The responsibility for determining how many deep-freeze machines exist at health care facilities has fallen on states because there is no central inventory.
“Not all of those [vaccination sites] will have the ultra-cold deep freezers to be able to store vaccines, particularly the Pfizer product,” said Jay Butler, CDC deputy director for infectious diseases, during a mid-October media briefing. “So that is an important part of the state planning effort to determine where that capacity is.”
That means the nation’s 64 vaccinations jurisdictions are on their own to secure cryogenic freezers, which could lead to shortages as every region competes for a limited resource, much like states fought each other for ventilators early in the pandemic, Roll Call recently reported.
“There’s no historical precedent for us maintaining vaccines on dry ice in the United States. That’s never happened,” testified Paul Offit, an adviser to the FDA on vaccines and director of vaccine education at the Children’s Hospital of Philadelphia, before a House panel Sept. 30. “We’ve always shipped in the United States at most at freezer temperatures. … I do worry about that. I think it’s going to be an enormous challenge.”
Those worries are one reason some believe the Defense Department will deploy roll-on/roll-off cargo aircraft that can quickly transport large amounts of frozen vaccine, possibly in truck trailers, during the initial wave of distribution.
Experts say vaccines will likely be administered at hospitals and other large sites because typical spots such as pharmacies and doctor’s offices don’t have ultra-cold freezers. Large sites could share some of their shipments with local facilities if they have excess doses, but the vaccines could lose a day or two of freshness for transport, experts told Roll Call.
Nancy Messonnier, the CDC’s director of immunization and respiratory diseases, recommended during an industry conference call in late September against states investing in their own deep freezers, which cost as much as $15,000, because they won’t be needed for very long as less sensitive vaccines that take longer to develop are produced, according to the Roll Call report.
If sites quickly use up the doses ultra-cold storage may be less of a concern.
Medicines at standard frozen and refrigerated temperatures are much easier to distribute, according to industry representatives. Johnson & Johnson’s vaccine can remain stable at minus 20 Celsius.
“Our vaccine candidate is better suited to the world,” especially areas that don’t have the latest cold storage technology, said Remo Colarusso, vice president of supply chain at Johnson & Johnson, during the U.S. Chamber event.

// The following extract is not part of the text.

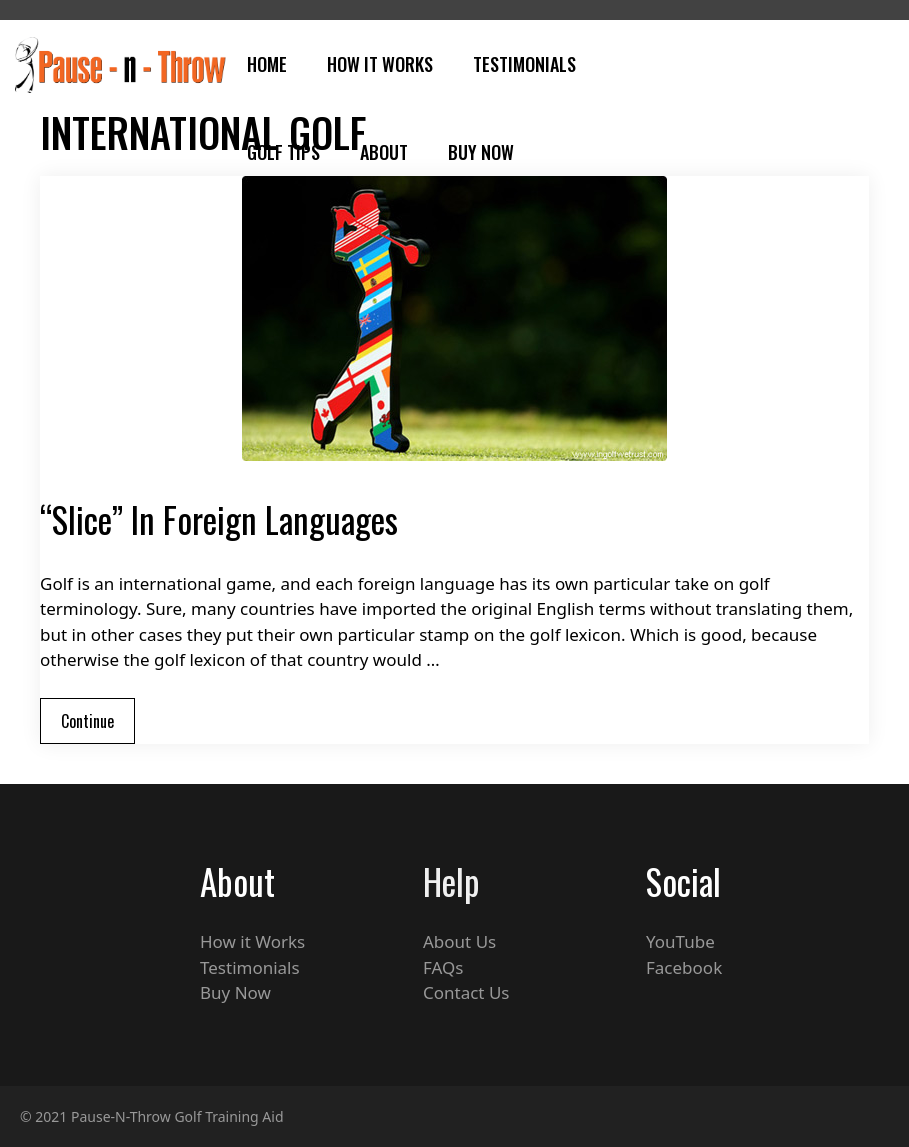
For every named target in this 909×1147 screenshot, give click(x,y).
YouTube (680, 941)
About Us (459, 941)
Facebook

Pfizer packaging innovation
Direct shipping enables Pfizer to have greater control and real-time insights into the status of the frozen vials.

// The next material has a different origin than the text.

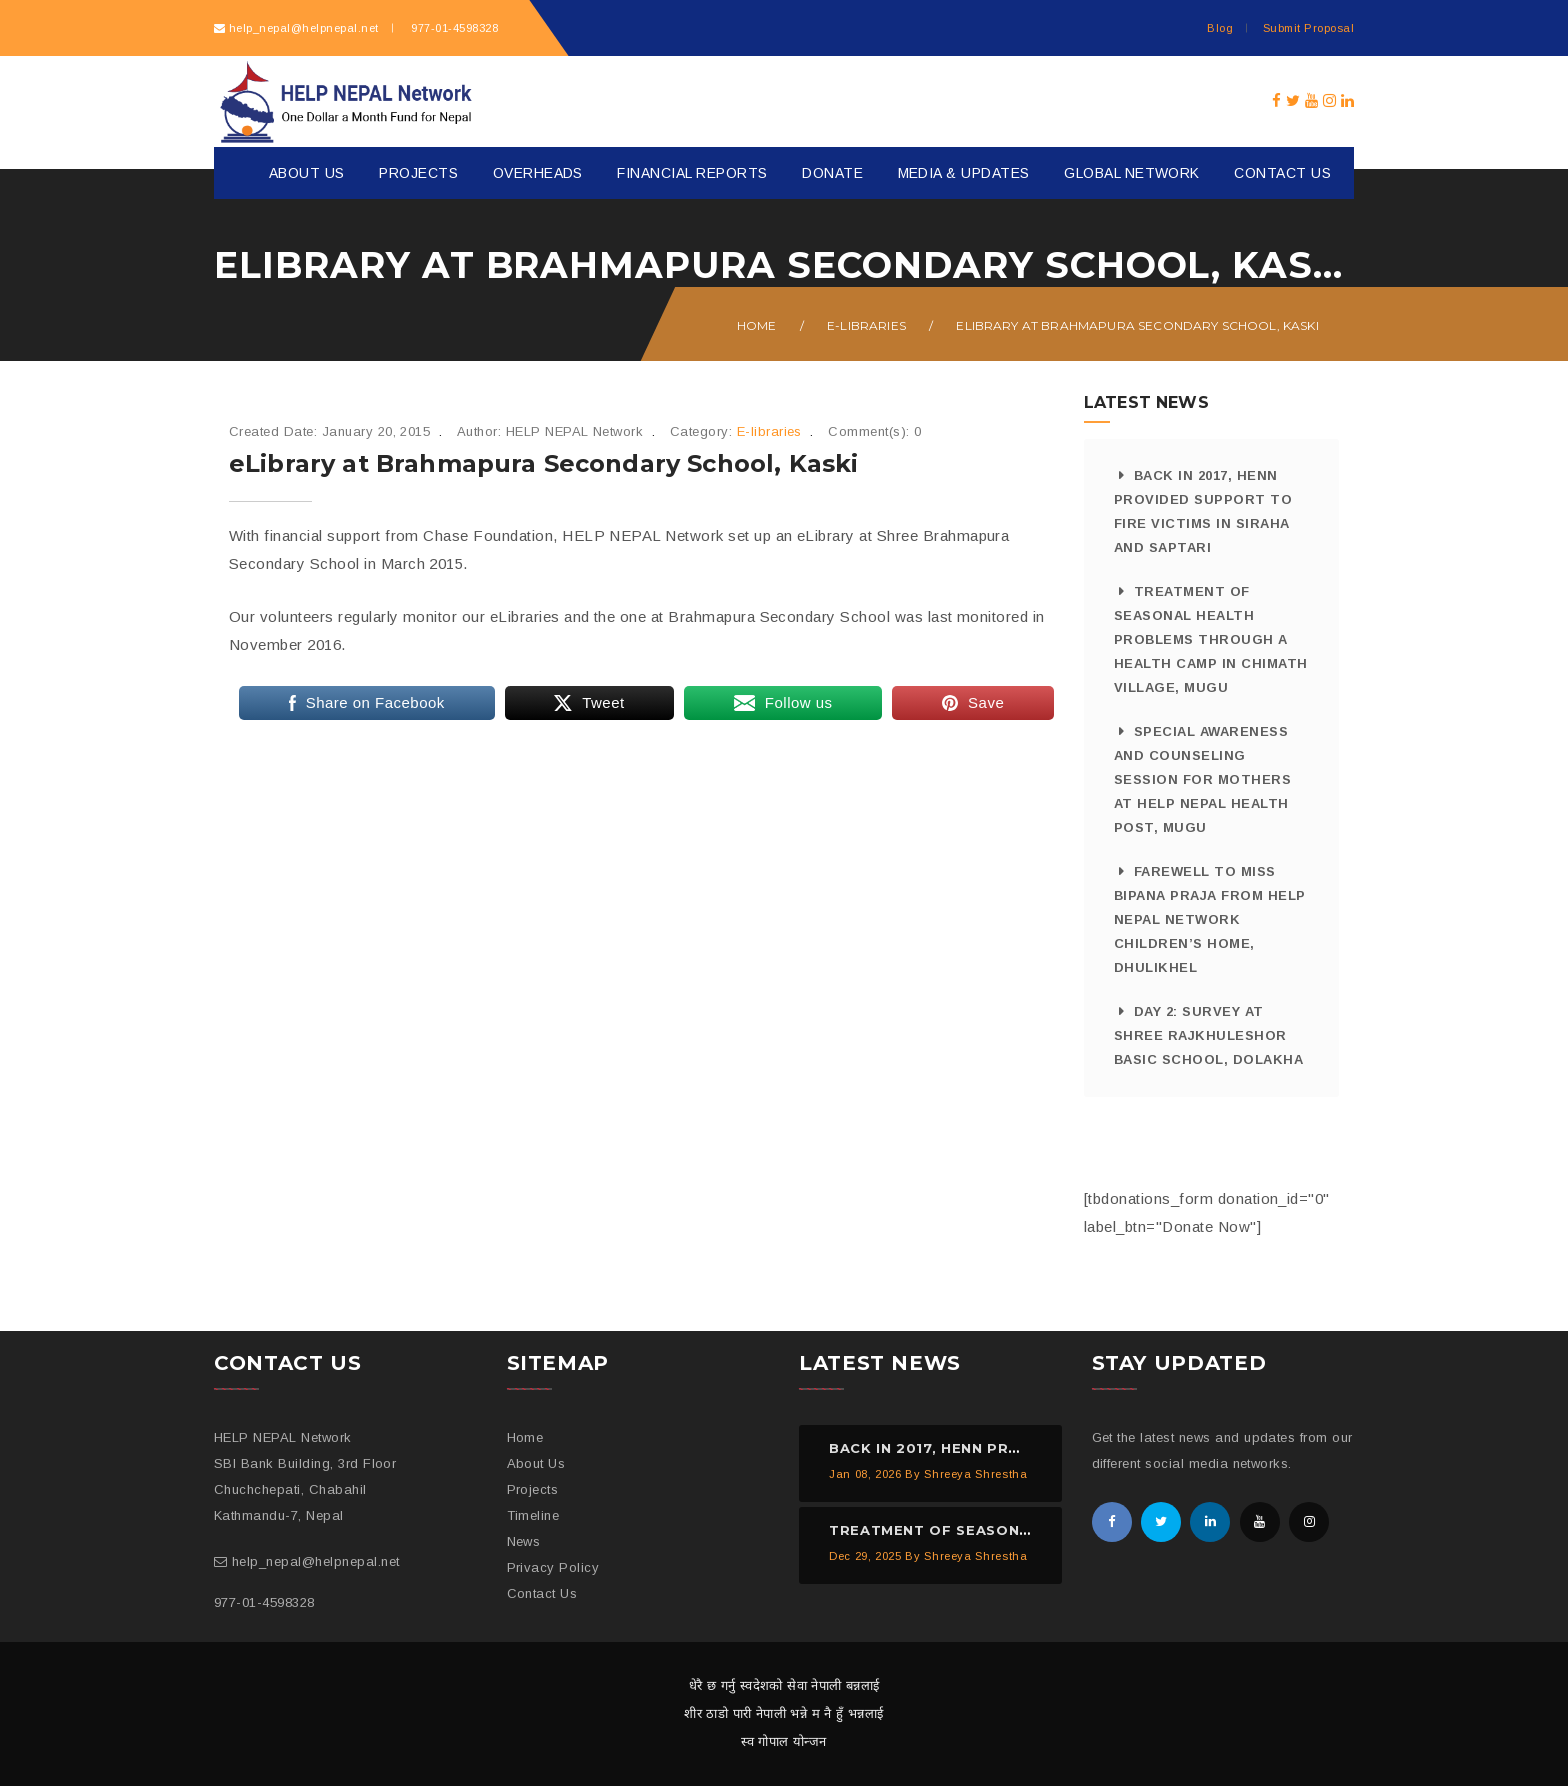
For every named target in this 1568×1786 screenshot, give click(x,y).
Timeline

Uncertainty about the cold-chain capabilities of transportation providers and vaccine administration facilities led the drugmaker to co-create a special thermal cooler with real-time GPS and thermal monitoring that can keep its vaccine in a deep freeze for 10 days if left unopened. The shipping container, about the size of a small suitcase, uses dry ice to maintain recommended storage conditions. Once opened, vials can be stored at normal refrigerated temperatures for five days. Replenishing dry ice can extend the storage time after opening to 15 days.
Alcorn said Pfizer also developed a control tower that will get real-time alerts if the temperature deviates from the required range or a shipment doesn’t reach its destination within a prescribed time frame.
Control towers are centralized hubs with logistics specialists that capture data from all stages of the supply chain to improve processes and manage events.
Data loggers have provided GPS information for pharmaceutical shipments for several years, but Alcorn said having location data integrated with temperature readings from a refrigerated container is new for the industry.